▶ _Assignment_: Output exactly, and only, the stretch of lines beginning at the line with "Open Spotlight search from the menu bar" and ending at the last line of the listing below. Drop the pictures.
-- Exercise input follows --
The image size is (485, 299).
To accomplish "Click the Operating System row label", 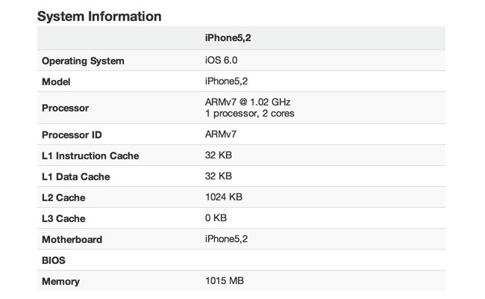I will pyautogui.click(x=83, y=61).
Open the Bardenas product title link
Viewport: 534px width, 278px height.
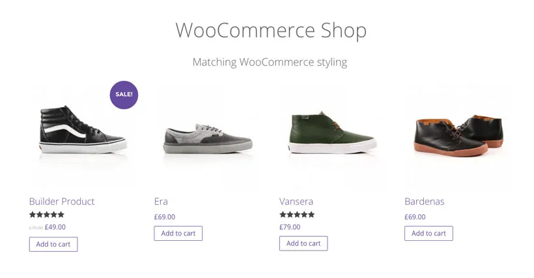pyautogui.click(x=424, y=201)
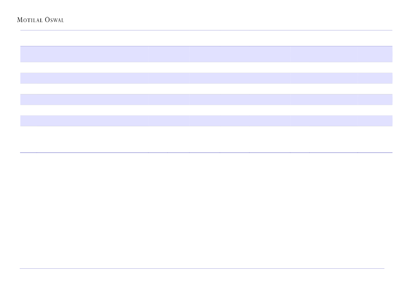Select the tall shaded table header band

click(206, 54)
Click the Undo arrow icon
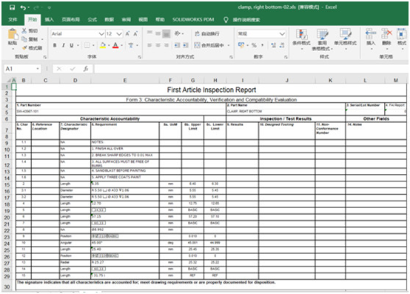 click(x=23, y=7)
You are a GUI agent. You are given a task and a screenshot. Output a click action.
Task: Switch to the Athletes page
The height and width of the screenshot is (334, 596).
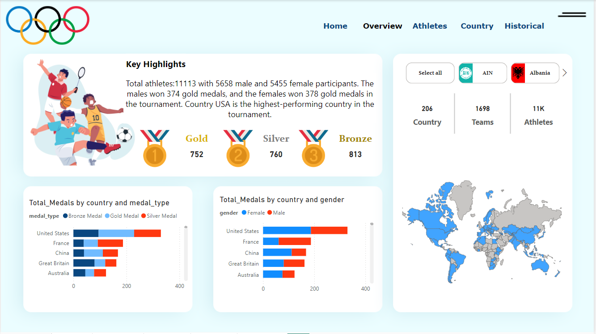[430, 26]
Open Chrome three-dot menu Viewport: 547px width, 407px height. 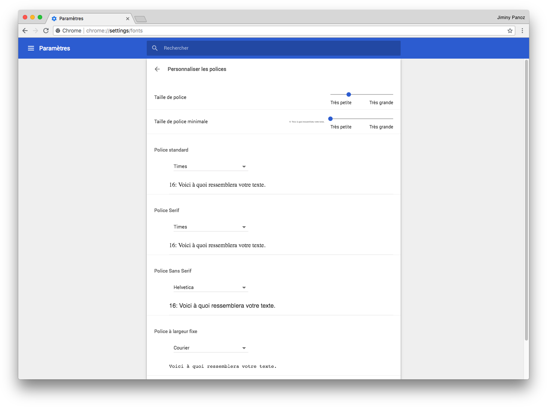[x=522, y=31]
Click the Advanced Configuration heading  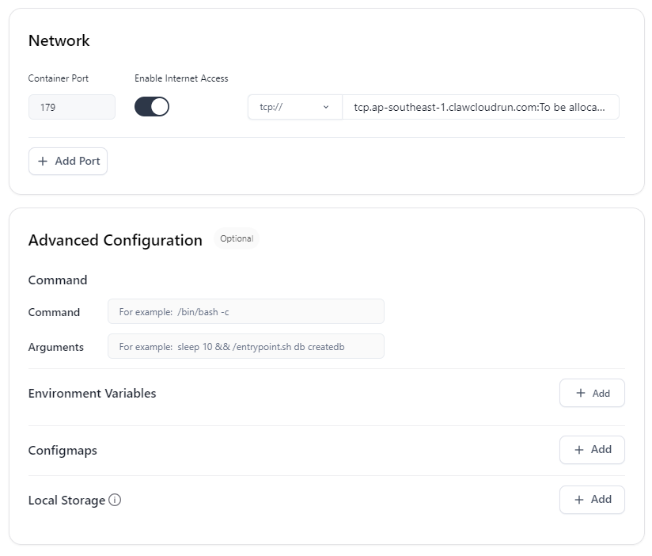(116, 241)
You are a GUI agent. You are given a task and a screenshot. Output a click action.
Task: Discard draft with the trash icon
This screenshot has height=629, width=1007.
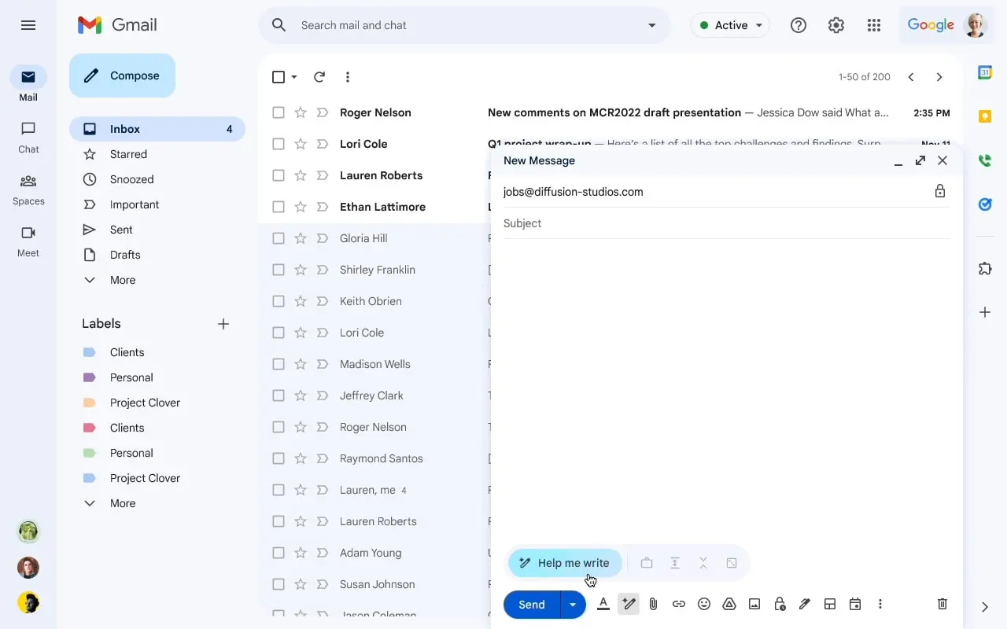[942, 604]
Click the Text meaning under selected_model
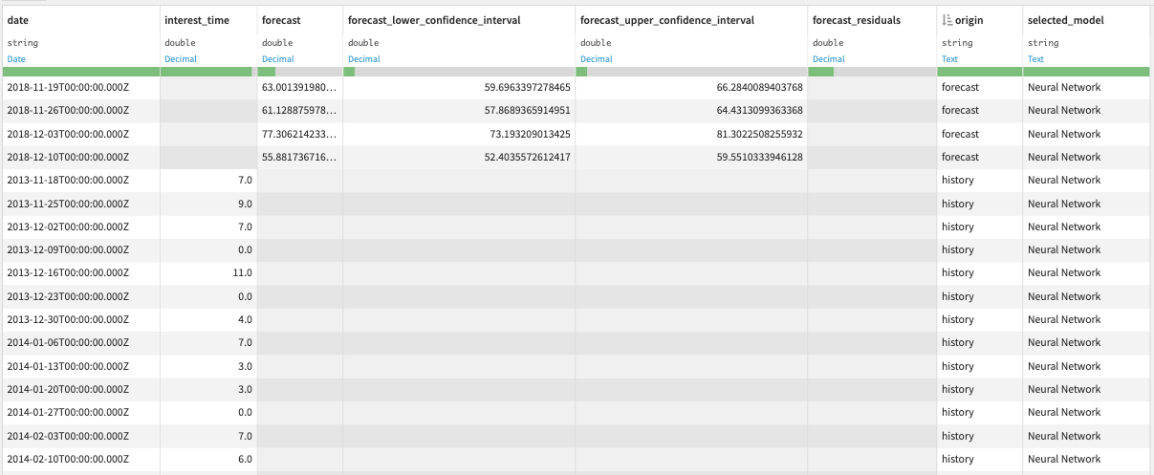Image resolution: width=1154 pixels, height=475 pixels. [x=1035, y=59]
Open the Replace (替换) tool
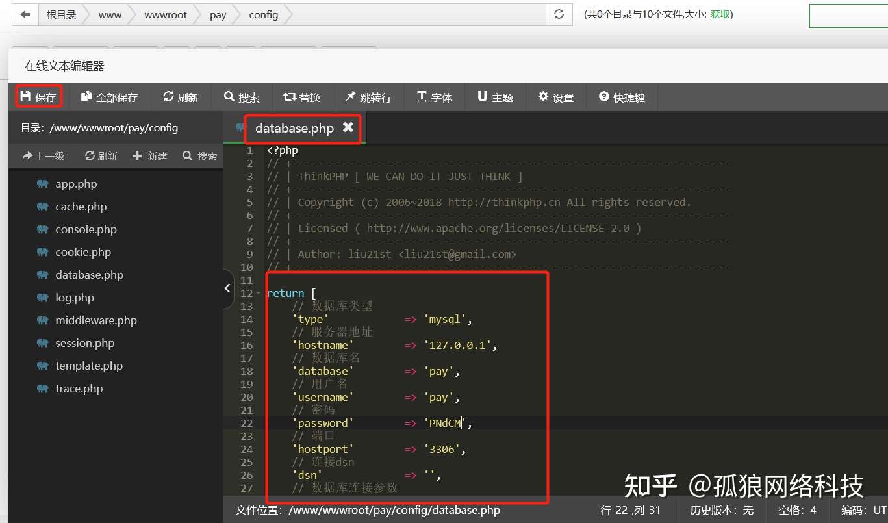888x523 pixels. 302,97
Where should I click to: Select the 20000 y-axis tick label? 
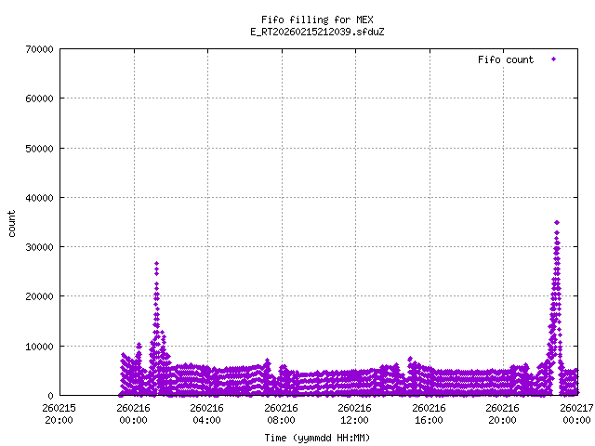[37, 296]

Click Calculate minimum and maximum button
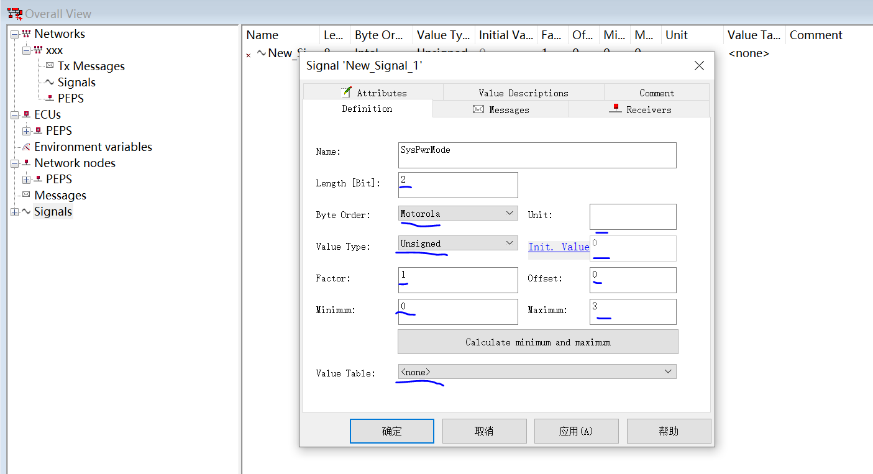(537, 342)
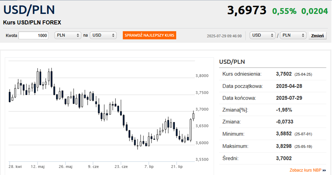Click the "7. lip" date label on the chart axis
This screenshot has height=175, width=332.
(x=149, y=167)
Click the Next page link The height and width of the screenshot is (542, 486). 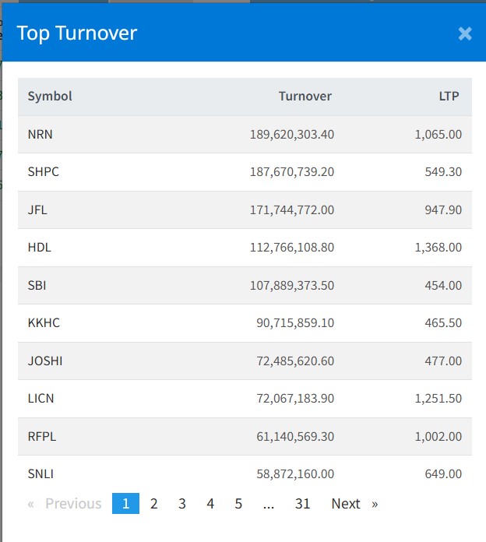coord(354,504)
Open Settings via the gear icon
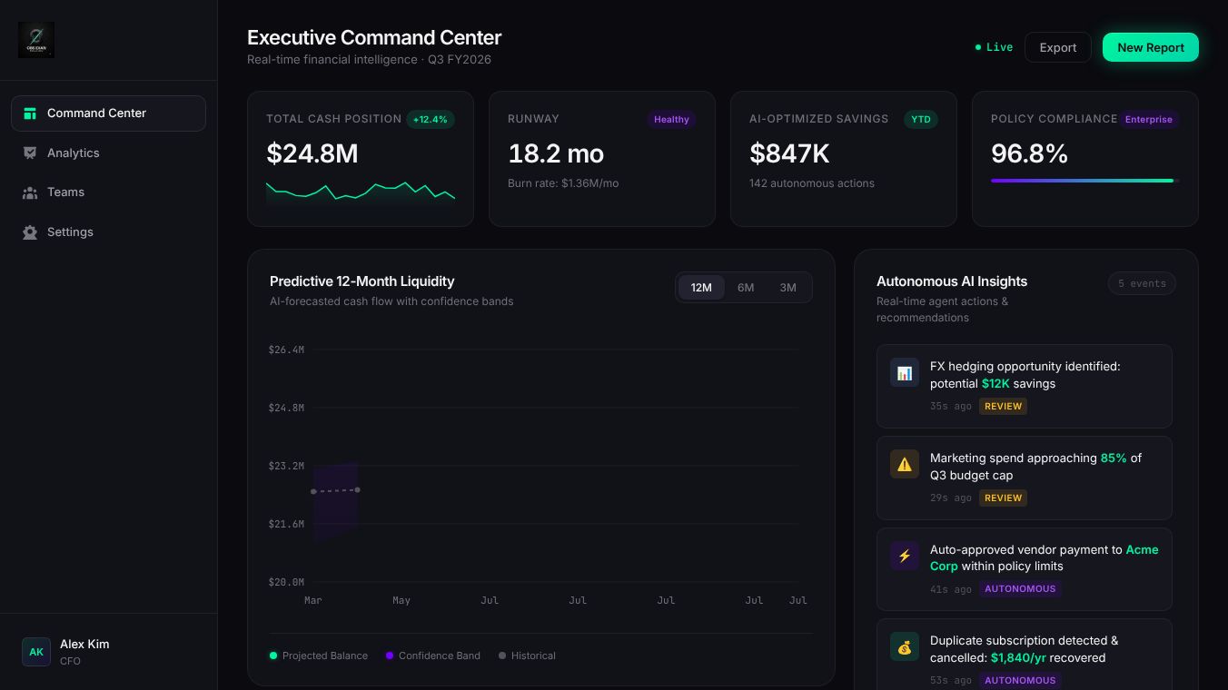The image size is (1228, 690). point(30,232)
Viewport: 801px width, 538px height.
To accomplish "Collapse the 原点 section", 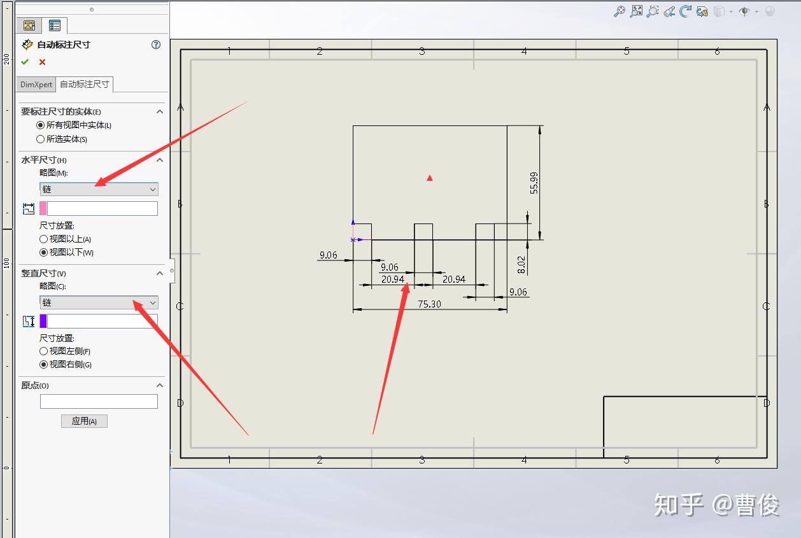I will [x=160, y=385].
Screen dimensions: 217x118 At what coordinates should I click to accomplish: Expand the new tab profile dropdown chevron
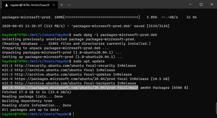[x=69, y=5]
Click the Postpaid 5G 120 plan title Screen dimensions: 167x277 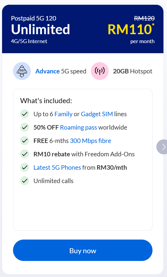(x=34, y=18)
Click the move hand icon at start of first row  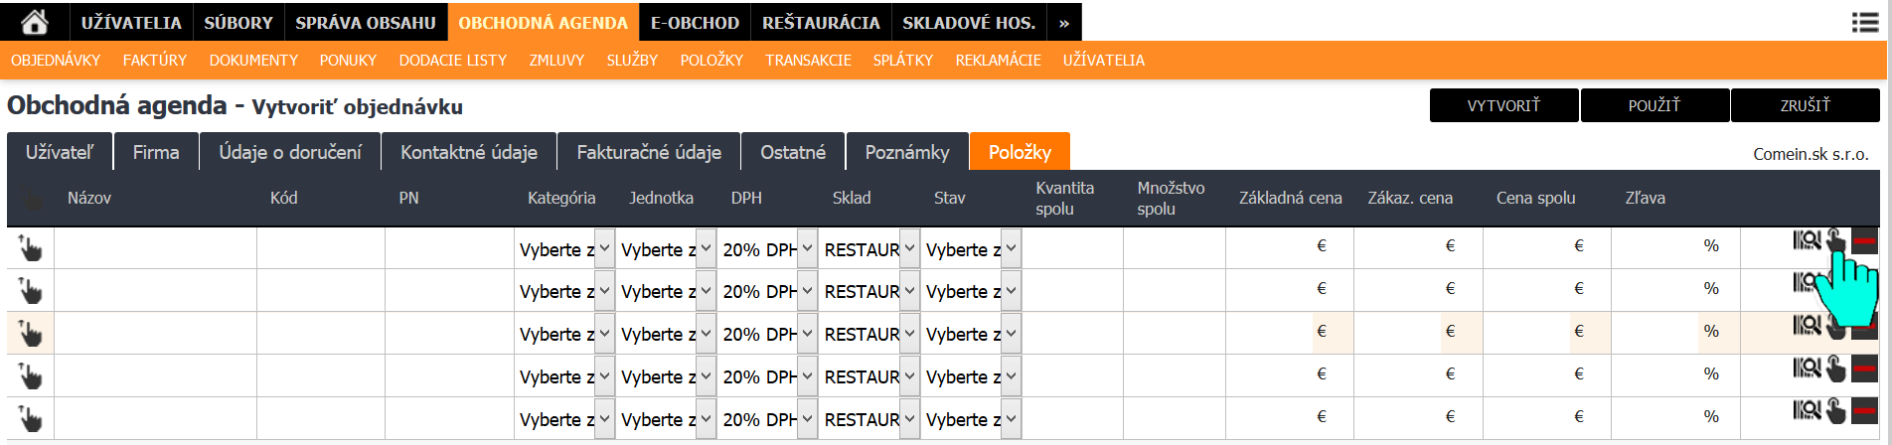[x=30, y=248]
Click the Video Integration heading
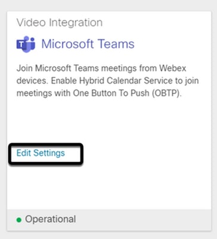Screen dimensions: 217x239 coord(60,23)
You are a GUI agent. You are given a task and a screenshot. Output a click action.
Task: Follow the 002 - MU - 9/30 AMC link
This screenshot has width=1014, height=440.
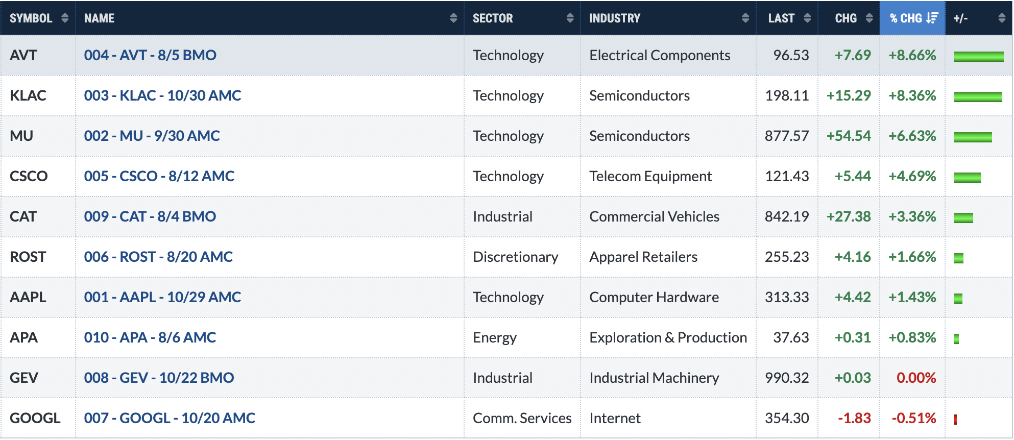coord(152,136)
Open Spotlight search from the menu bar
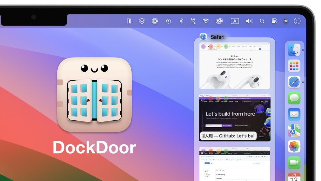 pyautogui.click(x=262, y=21)
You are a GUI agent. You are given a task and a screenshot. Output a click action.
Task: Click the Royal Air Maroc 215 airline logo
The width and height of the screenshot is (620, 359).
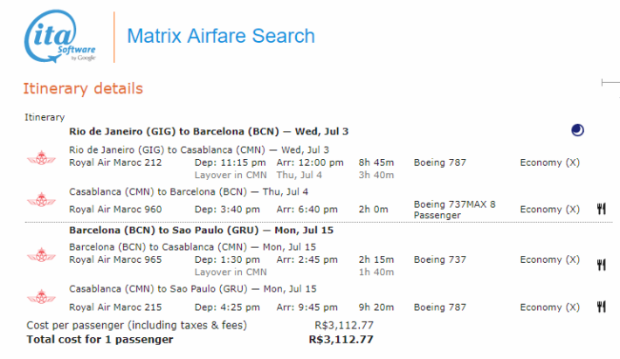[42, 297]
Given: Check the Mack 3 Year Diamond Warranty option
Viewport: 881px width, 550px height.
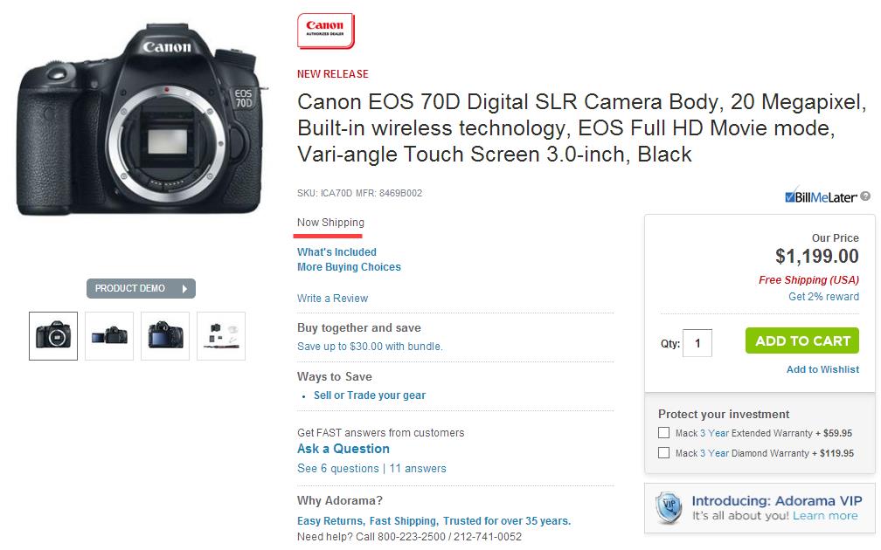Looking at the screenshot, I should coord(662,452).
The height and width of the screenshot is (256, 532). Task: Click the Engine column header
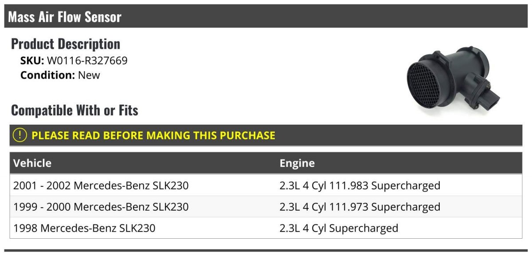point(297,163)
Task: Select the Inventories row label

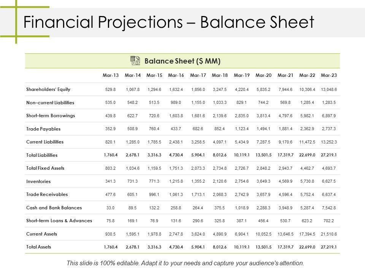Action: tap(38, 182)
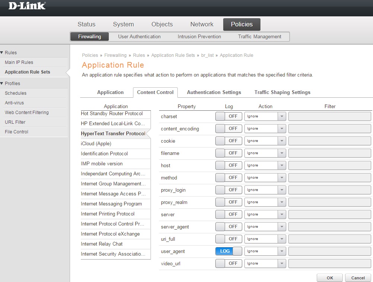Enable log switch for uri_full

click(x=228, y=239)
-- Exercise input concluded --
▶ _Solution_:
Open Spotlight search from the menu bar
 pyautogui.click(x=262, y=21)
You are a GUI agent. You are given a task and a screenshot. Output a click action.
Task: Click the Royal Air Maroc 215 airline logo
The width and height of the screenshot is (620, 359).
[42, 297]
Given: Check the Mack 3 Year Diamond Warranty option
Viewport: 881px width, 550px height.
Looking at the screenshot, I should coord(662,452).
The height and width of the screenshot is (256, 532). Task: Click the Engine column header
point(297,163)
Task: Select the Inventories row label

Action: tap(38, 182)
Enable log switch for uri_full

click(x=228, y=239)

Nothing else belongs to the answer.